Texto extraído

● ● ● ●

Título: A IGREJA E O PAPADO NUMA ENCRUZILHADA
Autor:
Fonte: O Globo, 28/03/2005, O Mundo, p. 21
Diante da morte, a vontade de ferro do Papa João Paulo II está lhe dando força para sofrer corajosamente. Mas mesmo o mais determinado dos pontífices não será capaz de impedir o inevitável: a necessidade de a Igreja escolher seu sucessor, um acontecimento que milhões de católicos antecipam com ansiedade e esperança.
Tem sido vigoroso o debate sobre o papado há mais de mil anos e, no momento em que este pontificado se aproxima do fim, não há sinal de cessar-fogo. Católicos podem concordar que o bispo de Roma deve manter o ofício de Papa e exercer sua liderança. Mas, além desse mínimo, discordam sobre o que precisa ser mudado e o que continuar.
A perspectiva de eleger um novo Papa levanta questões cruciais: O que torna um Pontífice bom? O que os papas fazem? Os papados continuarão no próximo milênio?

● ● ● ●

Dados brutos
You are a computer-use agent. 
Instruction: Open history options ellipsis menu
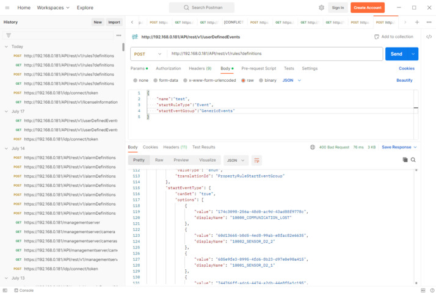(118, 35)
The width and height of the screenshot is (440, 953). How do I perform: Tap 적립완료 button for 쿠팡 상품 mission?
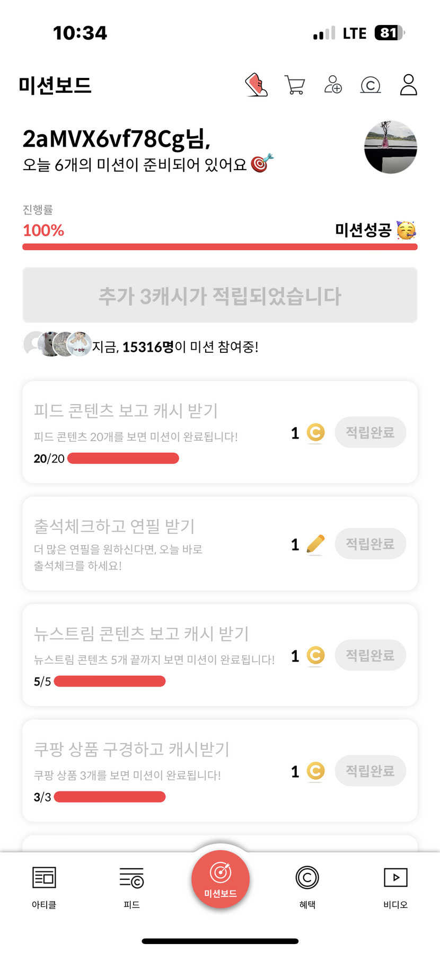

● ● ● ●

Enunciado
Você pode repetir, sem mudar nada, o trecho do texto sobre o papado que começa em "Título: A IGREJA" e segue até "o que continuar."? Os dados não têm papel algum aqui.

Resultado do exercício
Título: A IGREJA E O PAPADO NUMA ENCRUZILHADA
Autor:
Fonte: O Globo, 28/03/2005, O Mundo, p. 21
Diante da morte, a vontade de ferro do Papa João Paulo II está lhe dando força para sofrer corajosamente. Mas mesmo o mais determinado dos pontífices não será capaz de impedir o inevitável: a necessidade de a Igreja escolher seu sucessor, um acontecimento que milhões de católicos antecipam com ansiedade e esperança.
Tem sido vigoroso o debate sobre o papado há mais de mil anos e, no momento em que este pontificado se aproxima do fim, não há sinal de cessar-fogo. Católicos podem concordar que o bispo de Roma deve manter o ofício de Papa e exercer sua liderança. Mas, além desse mínimo, discordam sobre o que precisa ser mudado e o que continuar.